Indigenous musicians perform at Toronto pop-up art exhibit in afternoon concert series

Lacey Hill, a singer, songwriter and speaker and Oneida from the Six Nations of the Grand River, Wolf Clan, sang in Toronto on Saturday. 'These songs came to me because I went through traumatic things and beautiful things and awful things and amazing things. These experiences, I can put into song form and share these stories with you,' she says. (CBC - image credit)

Indigenous musicians performed on Friday and Saturday at a Toronto art gallery to raise funds for an Indigenous health service that runs harm reduction efforts downtown.

A pop-up art exhibit that explores what self care means to Indigenous people served as the backdrop for the free performances. The exhibit, Locating Self Care in Urban Centres, runs until Dec. 31 at Collision Gallery, 18 Wellington St. W.

The two afternoon concerts showcased Indigenous musicians of North and South America. AM/PM Productions produced the concert series with ArtworxTO: Toronto's Year of Public Art, 2021-2022, a year-long celebration of public art in Toronto.

Lacey Hill, a singer, songwriter and speaker and Oneida from the Six Nations of the Grand River, Wolf Clan, said the concert series gave her a chance to sing in an open concept space. She described herself as an Indigenous soul singer and said it was a "beautiful thing" to perform. Hill performed on Saturday.

"This is my community here in Toronto. My friends are here. It's always nice to come together again after the pandemic and just be around each other," Hill said.

Hill said the performance enabled her to express the idea of self care through her music. She defines self care as "listening to your spirit" as well as knowing one's limits and boundaries and how much one can give. Self care is also being able to say no, she said.

"These songs came to me because I went through traumatic things and beautiful things and awful things and amazing things. These experiences, I can put into song form and share these stories with you," she said.

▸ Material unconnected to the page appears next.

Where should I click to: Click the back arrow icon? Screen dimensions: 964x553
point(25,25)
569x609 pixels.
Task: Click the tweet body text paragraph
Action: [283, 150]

"That is healing within myself, and hopefully, when I'm healing, you're healing too because I'm sharing a little bit about myself and opening up for you. And sometimes that's really intimate and really scary and emotional. But I do it because that's a part of who I am. I know that about myself."

Hill said Indigenous people are always having to fight for basic rights in Toronto and Canada.

"We're constantly in a battle. Land Back. We're constantly fighting for things that are supposed to be in our possession or at least in our care anyway."

LISTEN | Indigenous musician Lacey Hill sings Love is Love:

Emily Granville, a music curator at AM/PM Productions, said on Saturday that the two afternoon concerts gave Indigenous musicians a safe place to perform.

"It opens up a lot of different opportunities for Indigenous artists in general just to have a chance to play in an all Indigenous environment," she said.

Granville said the Indigenous community produces different kinds of music and it's important to understand that it has a wide range. It's not just pow wow music and drumming, she added.

"I feel like sometimes we think of Indigenous music and put it into one category, which I think is not always the case," she said.

"There is always different kinds of mediums for every single Indigenous artist and it's important to see that within the Indigenous community. I feel like a lot of people generalize Indigenous music but I feel like it can't really be generalized."

CBC
CBC

Donations were accepted at the concert and all donations went to Toronto Indigenous Harm Reduction, a health service that focuses on helping people living in encampments, those struggling with substance use and people who have barriers to accessing social services.

Other Indigenous musicians who were scheduled to perform included Ruben "Beny" Esguerra (AKA New Tradition) on Saturday and Evan Redsky and Aysanabee on Friday.

Emma Steen, curator of the exhibit, Locating Self Care in Urban Centres, said the idea of the exhibit was spawned by the lack of resources facing Indigenous people in downtown Toronto. In 2020, the city put out a call for Toronto curators to draw up a concept of life in the city for the exhibit and she came up with self care.

Steen said she defines self care not just as "this frivolous need" but as "a resilient act" that involves caring for the larger community.

"Whether you are on the Scarborough Bluffs, or you are at King and Bay, you are on Indigenous land, period," she said. "Indigenous folks are here. And no matter where you go, there are elements of Indigenous life and a thriving culture that, as much colonial settler wills have tried to remove, still exists here."

LISTEN | Indigenous musician Beny Esguerra and New Tradition Music perform Take Care:

In a news release, the city said: "Locating Self Care in Urban Centres foregrounds the presence of Indigenous people in cities and makes space for self-care as a radical act. The exhibition continues the conversation started by Black and Indigenous curators and writers on care as a method of resistance and sovereignty.

"Work by Laura Grier and Susan Blight considers self-care as manifested through body, land, and community, extending into the gallery itself as a place of respite within the downtown core, a space often unwelcoming of Indigenous presence."

The city said the concert series continued the ideas presented in the exhibit by "providing a welcoming space for all, in the heart of the city."

AM//PM Productions is an organization that prioritizes Indigenous, People of Colour, non-binary, and female lead arts and music projects in Toronto and Mississauga.